- [SOURCE RECORDS]

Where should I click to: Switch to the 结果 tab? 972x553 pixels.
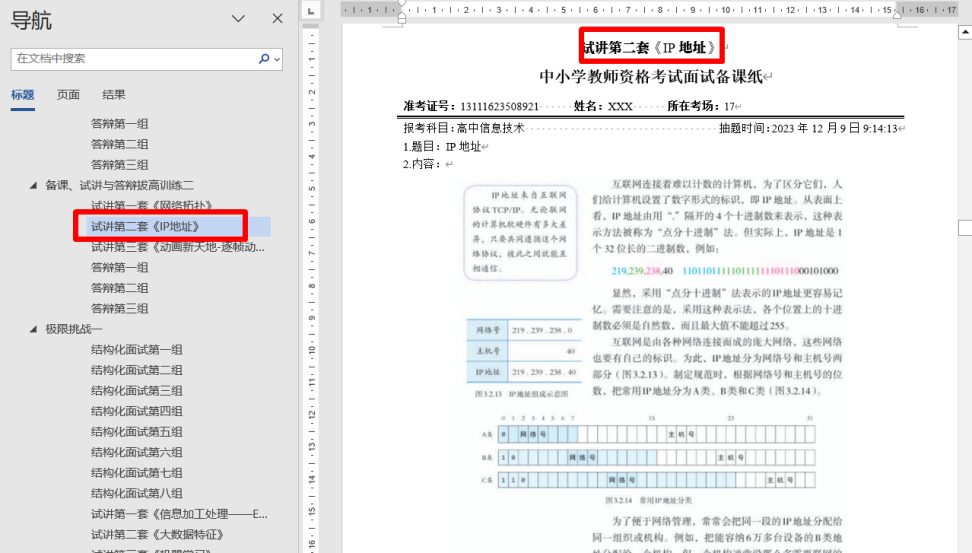[114, 95]
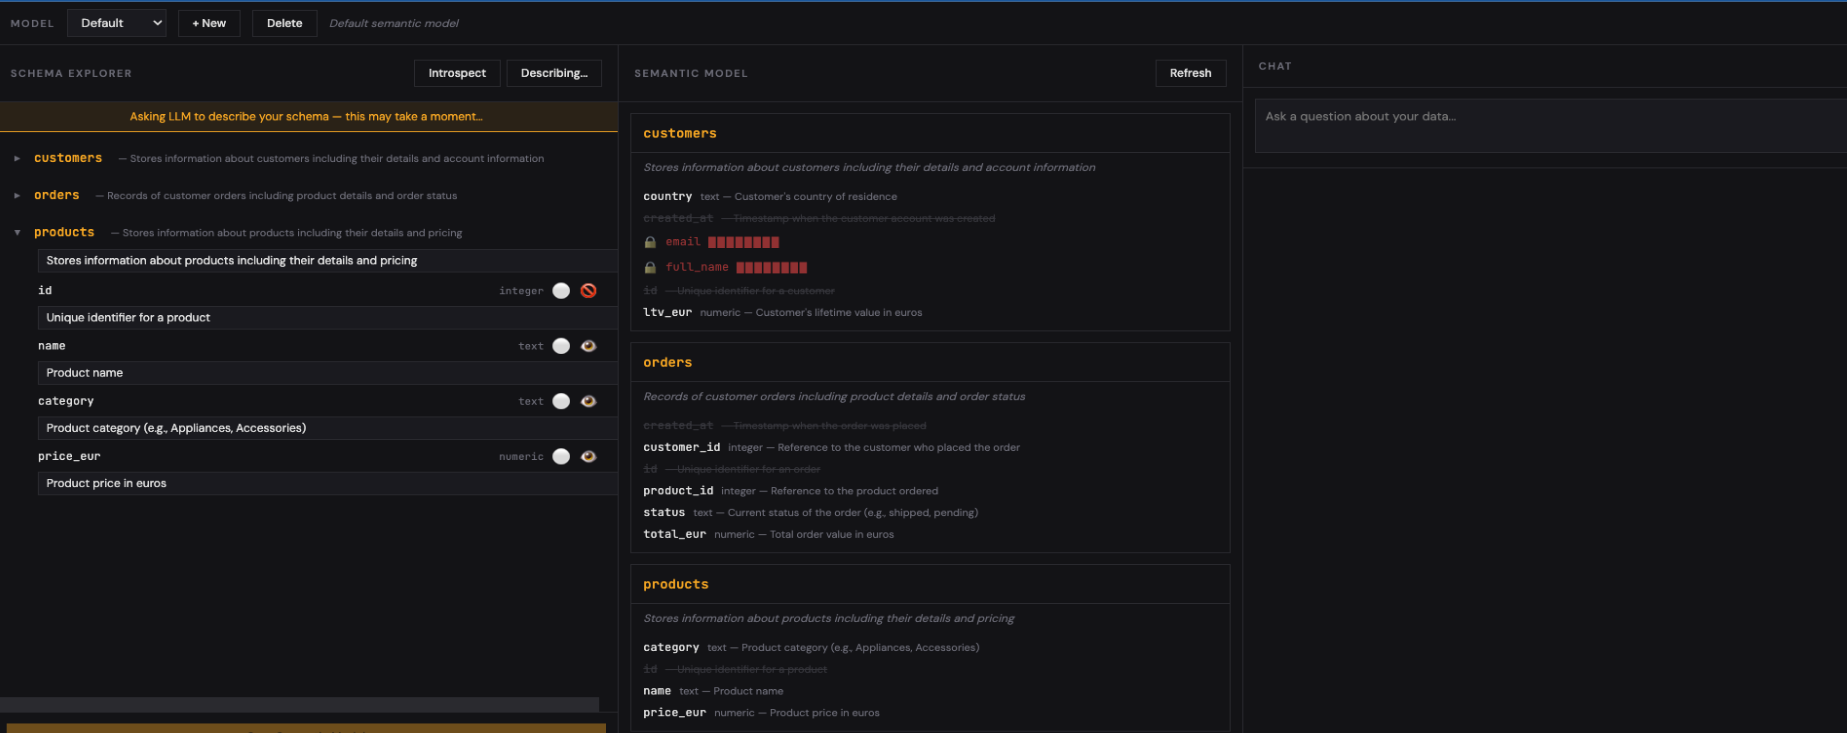Toggle the round switch on the price_eur row
This screenshot has height=733, width=1847.
point(561,456)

- [EXERCISE REQUIREMENTS] Please write out the records above word for word, leaving out the pictures.

- [RESULT]
Where should I click to: Switch to the 结果 tab? 972x553 pixels.
[114, 95]
Toggle the round switch on the price_eur row
This screenshot has height=733, width=1847.
point(561,456)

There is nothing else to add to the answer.